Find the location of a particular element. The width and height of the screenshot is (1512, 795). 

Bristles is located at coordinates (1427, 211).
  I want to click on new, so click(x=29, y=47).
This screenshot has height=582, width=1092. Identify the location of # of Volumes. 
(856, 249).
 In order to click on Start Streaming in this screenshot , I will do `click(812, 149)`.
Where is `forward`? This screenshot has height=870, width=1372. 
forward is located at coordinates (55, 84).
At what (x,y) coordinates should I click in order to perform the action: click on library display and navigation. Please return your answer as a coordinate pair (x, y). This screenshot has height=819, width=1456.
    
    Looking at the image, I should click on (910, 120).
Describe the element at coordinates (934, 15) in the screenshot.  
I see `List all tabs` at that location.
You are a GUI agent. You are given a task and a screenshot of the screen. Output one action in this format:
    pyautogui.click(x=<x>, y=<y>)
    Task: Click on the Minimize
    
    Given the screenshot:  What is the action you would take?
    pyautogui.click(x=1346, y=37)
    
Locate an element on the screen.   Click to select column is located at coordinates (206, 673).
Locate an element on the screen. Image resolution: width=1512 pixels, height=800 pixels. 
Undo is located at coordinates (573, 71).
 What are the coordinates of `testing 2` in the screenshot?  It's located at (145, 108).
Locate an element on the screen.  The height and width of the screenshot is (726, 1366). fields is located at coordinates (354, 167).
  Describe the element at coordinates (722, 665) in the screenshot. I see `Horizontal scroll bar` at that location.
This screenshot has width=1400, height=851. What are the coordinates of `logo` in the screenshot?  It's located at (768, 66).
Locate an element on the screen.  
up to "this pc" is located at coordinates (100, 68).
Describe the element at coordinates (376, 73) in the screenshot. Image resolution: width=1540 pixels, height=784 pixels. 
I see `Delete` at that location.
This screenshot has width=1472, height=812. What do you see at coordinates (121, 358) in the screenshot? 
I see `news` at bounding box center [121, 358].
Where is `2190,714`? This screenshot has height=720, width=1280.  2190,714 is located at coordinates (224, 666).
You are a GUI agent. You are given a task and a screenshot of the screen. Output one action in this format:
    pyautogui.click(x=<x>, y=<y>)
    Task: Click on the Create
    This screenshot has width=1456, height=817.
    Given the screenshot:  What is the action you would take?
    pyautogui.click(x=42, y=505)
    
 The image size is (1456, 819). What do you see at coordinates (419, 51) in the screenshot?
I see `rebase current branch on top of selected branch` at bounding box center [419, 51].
○ ○ ○
Exercice: Pouvez-vous extraire, sans rien y changer, les lignes qui vont de celle contenant « coordinates (354, 167). » jusqu'à celle contenant « coordinates (224, 666). », ces deux lignes comprises ?

Exercice corrigé:
Locate an element on the screen.  The height and width of the screenshot is (726, 1366). fields is located at coordinates (354, 167).
  Describe the element at coordinates (722, 665) in the screenshot. I see `Horizontal scroll bar` at that location.
This screenshot has width=1400, height=851. What are the coordinates of `logo` in the screenshot?  It's located at (768, 66).
Locate an element on the screen.  
up to "this pc" is located at coordinates (100, 68).
Describe the element at coordinates (376, 73) in the screenshot. Image resolution: width=1540 pixels, height=784 pixels. 
I see `Delete` at that location.
This screenshot has width=1472, height=812. What do you see at coordinates (121, 358) in the screenshot? 
I see `news` at bounding box center [121, 358].
Where is `2190,714`? This screenshot has height=720, width=1280.  2190,714 is located at coordinates (224, 666).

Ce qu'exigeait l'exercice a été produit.